We currently expect to use our net proceeds from this offering as follows:


$1.0 million to develop and obtain marketing approval of our POC test format;

$960,000 to the holders of our amended secured notes in the principal amount of $1.95 million to reduce the principal amount of those notes;

$450,000 to various holders of our 10% unsecured notes due and payable out of the proceeds of this offering in full repayment of those notes;


$200,000 to fund ongoing research and development activities relating to the RECAF marker;


$150,000 for marketing expenses relating to commercializing the manual format of our serum testing technology;


$100,000 for marketing expenses relating to the veterinary applications of our serum testing technology; and


the remainder to fund working capital and other general corporate purposes, including interest on our outstanding indebtedness, accounting and legal expenses, facilities expenses and personnel expenses.

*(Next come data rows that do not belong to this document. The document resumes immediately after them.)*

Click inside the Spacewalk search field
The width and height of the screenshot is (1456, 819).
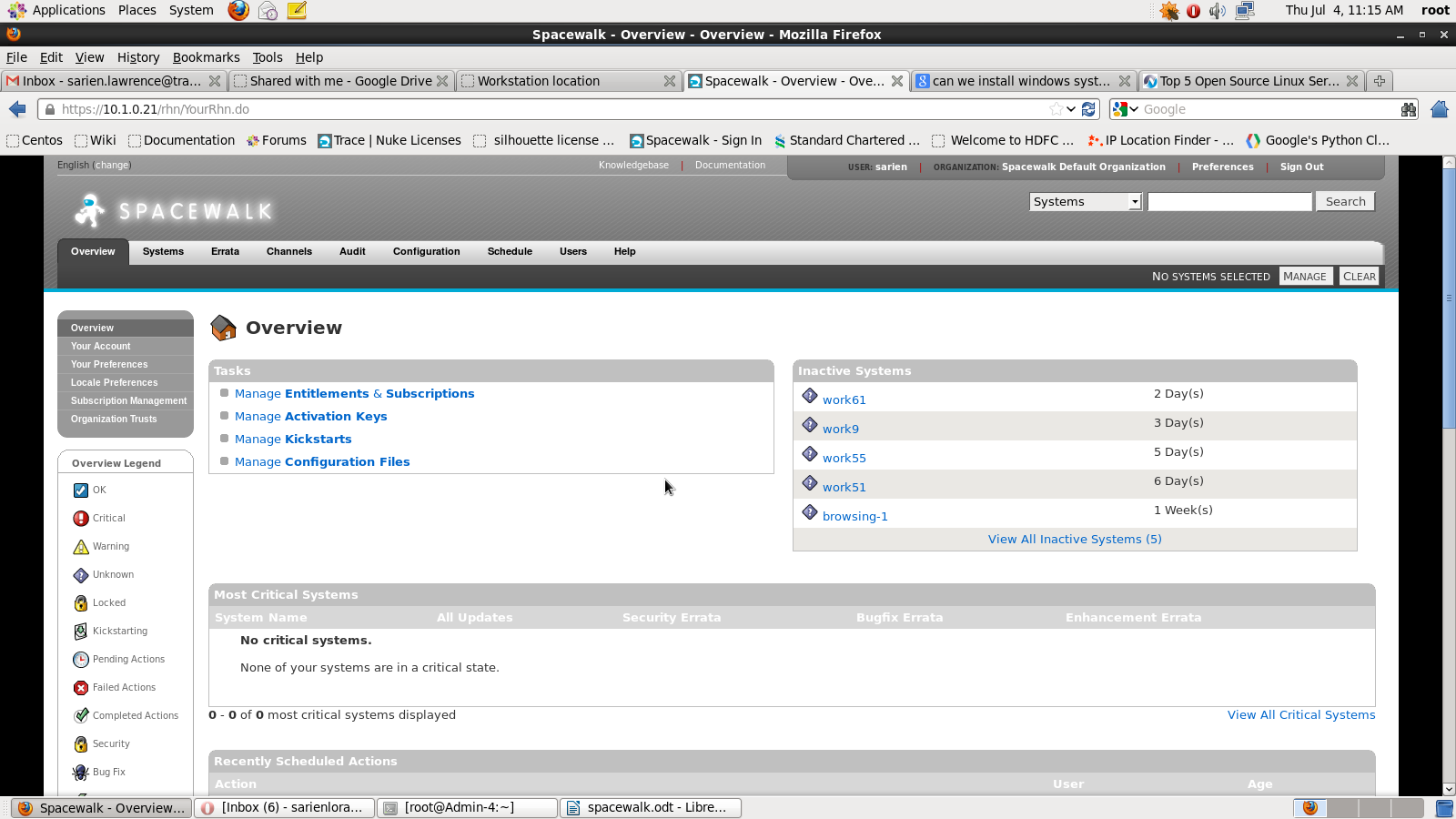point(1228,201)
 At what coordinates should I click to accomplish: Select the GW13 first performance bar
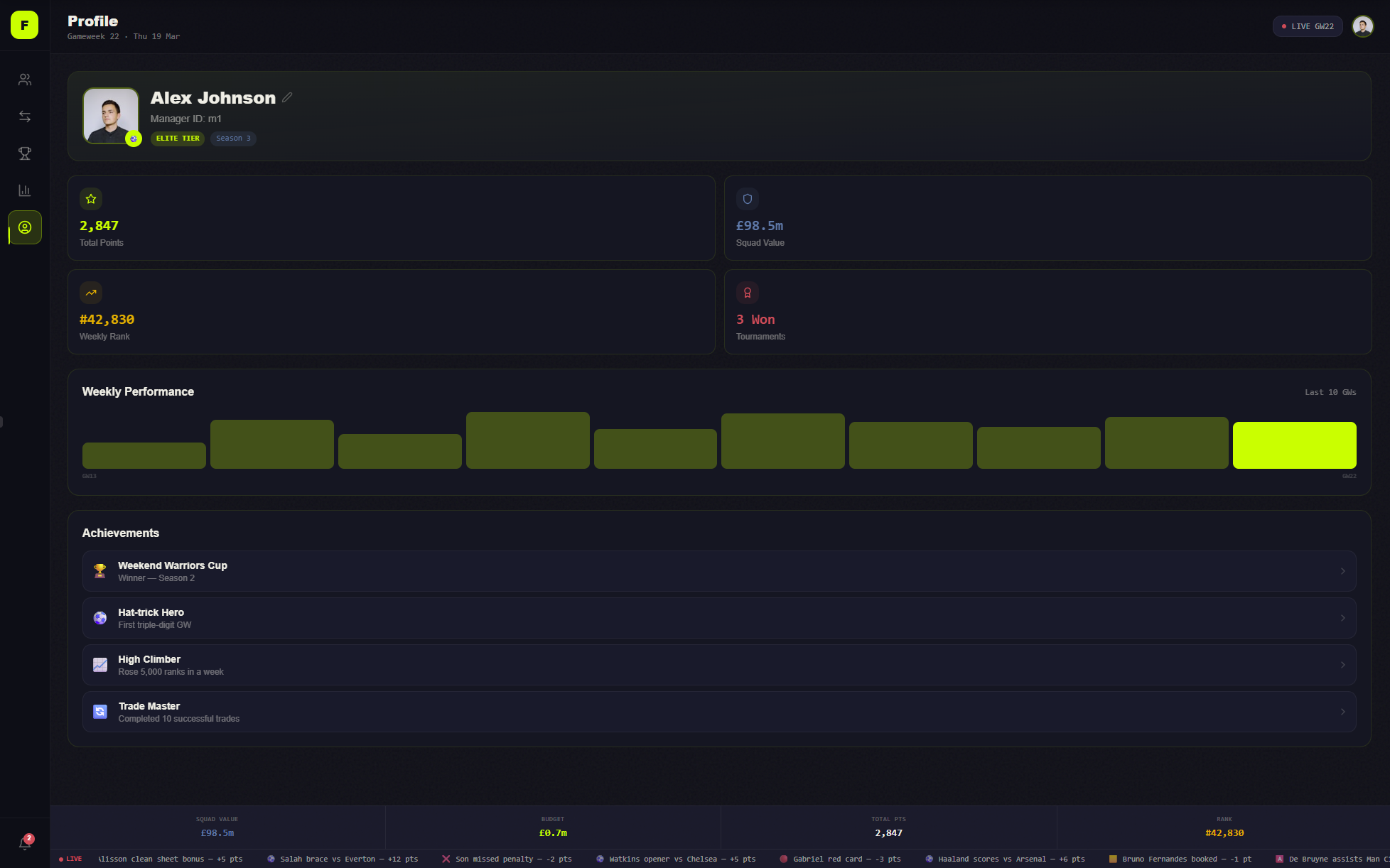tap(144, 455)
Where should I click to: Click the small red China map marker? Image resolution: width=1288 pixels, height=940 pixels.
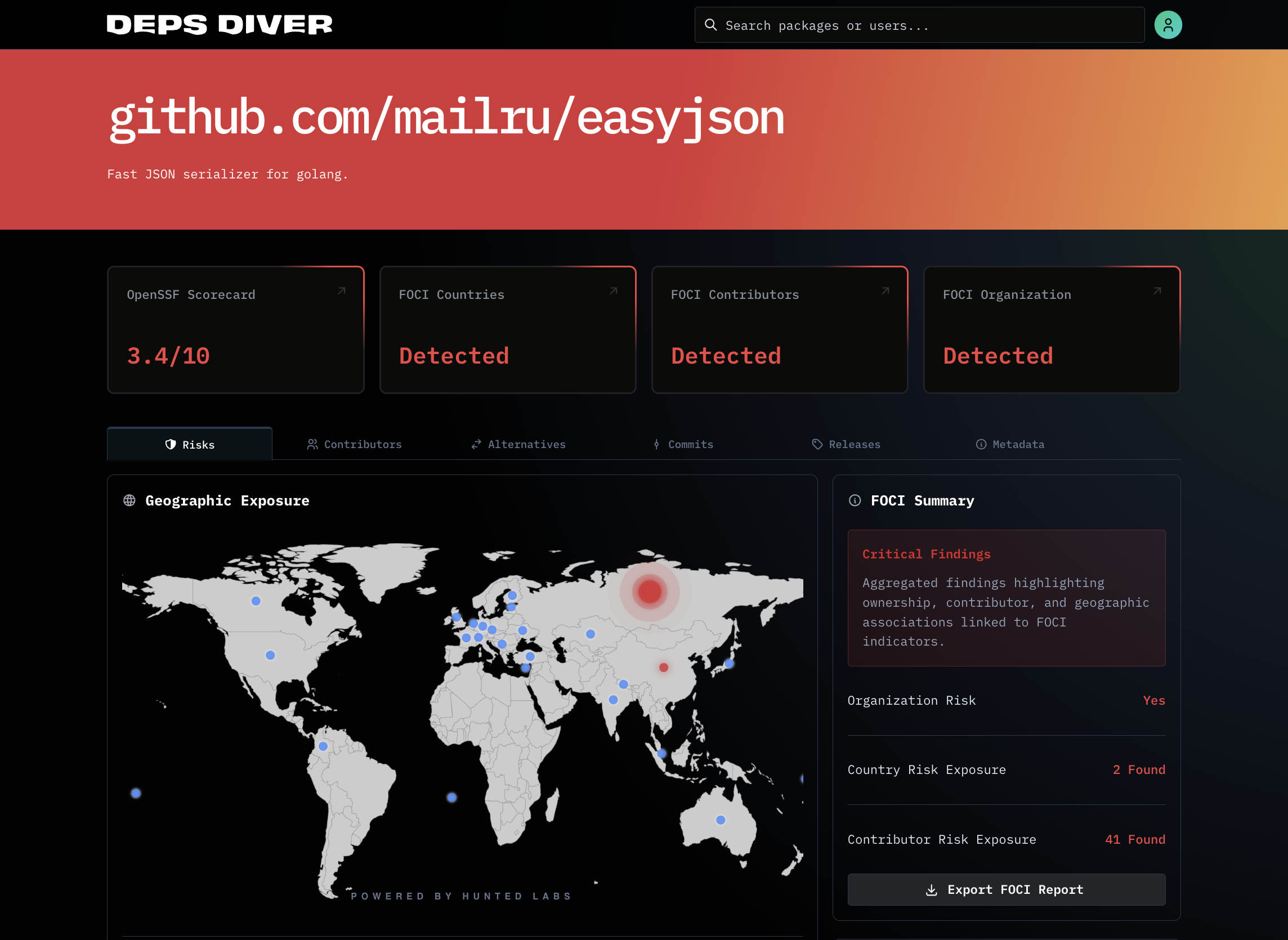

The amounts and timing of our actual expenditures will depend on numerous factors, including current global economic conditions and internal cash flows. We will have broad discretion in the application of the net proceeds. Pending the uses described above, we intend to invest the net proceeds in short-term, interest-bearing, investment-grade securities.

We anticipate that the net proceeds from this offering together with our existing cash balances and our anticipated cash flow from operations will allow us to sufficiently manage our cash flow needs for the next twelve months. Our existing cash balances include the net proceeds from the sale of our 10% unsecured promissory notes in the original aggregate principal amount of $575,000 ($512,000 after the payment of placement agent fees), which were used to pay the expenses related to that offering and some expenses related to this offering and for working capital and general corporate purposes.